Une heure avec Arno Bertina

Dans le cadre surprenant des Abattoirs d’Anderlecht, Arno Bertina s’est entretenu avec Claude Enuset sur sa (joyeuse) pratique de l’écriture, sur la place de l’écrivain, sur le statut de la parole, sur l’usage de la langue, sur les métamorphoses de l’identité, sur ses personnages toujours en mouvement...

Un entretien passionnant, dont la première partie est désormais disponible ici :

https://soundcloud.com/sonalitte/masterclasse-avec-arno-bertina-12-reseau-kalame

"Ce qui me motive dans le processus d’écriture est qu’il permette de s’affranchir d’une lourdeur ressentie dans l’existence, pour gagner des espaces où on respire, où la joie devient possible, où une sorte d’adéquation heureuse au monde devient possible."

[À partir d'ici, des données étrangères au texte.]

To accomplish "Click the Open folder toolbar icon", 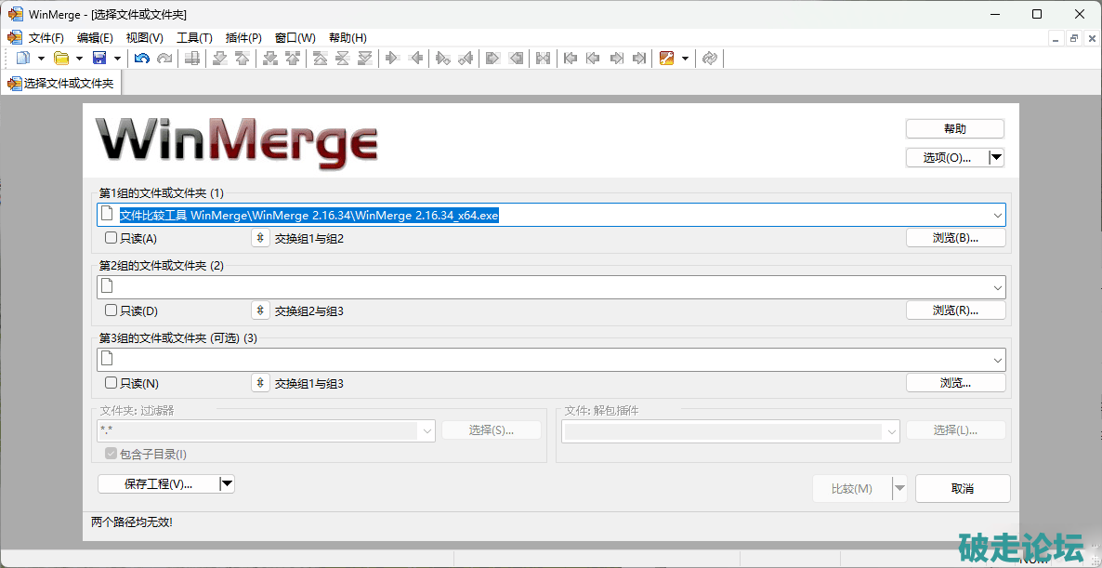I will point(61,59).

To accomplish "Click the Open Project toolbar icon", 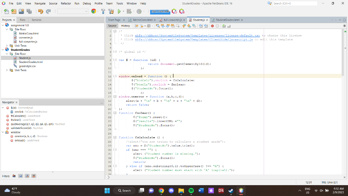I will tap(21, 12).
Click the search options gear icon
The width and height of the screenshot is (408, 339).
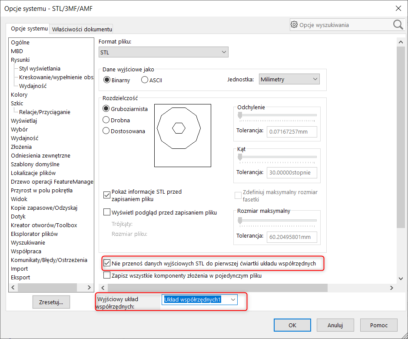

Né en 1975, Arno Bertina est l’auteur de deux romans aux éditions Actes Sud, Le dehors ou la migration des truites(2006) et Appogio (2003), d’un récit paru sous le pseudonyme de Pietro di Vaglio La déconfite gigantale du sérieux (Lignes, 2004), d’une fiction biographique consacrée à Johnny Cash : J’ai appris à ne pas rire du démon (Naïve, 2006).
De lui, les éditions Verticales ont publié un roman foisonnant, Anima motrix (2006), un court récit, Ma solitude s’appelle Brando (2009), un roman picaresque dont un des protagonistes principaux est le tennisman "Rodgeur Fédérère", Je suis une aventure (2012) et Des châteaux qui brûlent (2017), huis-clos mettant en scène un tête-à-tête vif et surprenant entre des salariés en grève d’un abattoir breton et le ministre de l’Industrie, séquestré au sein de l’abattoir.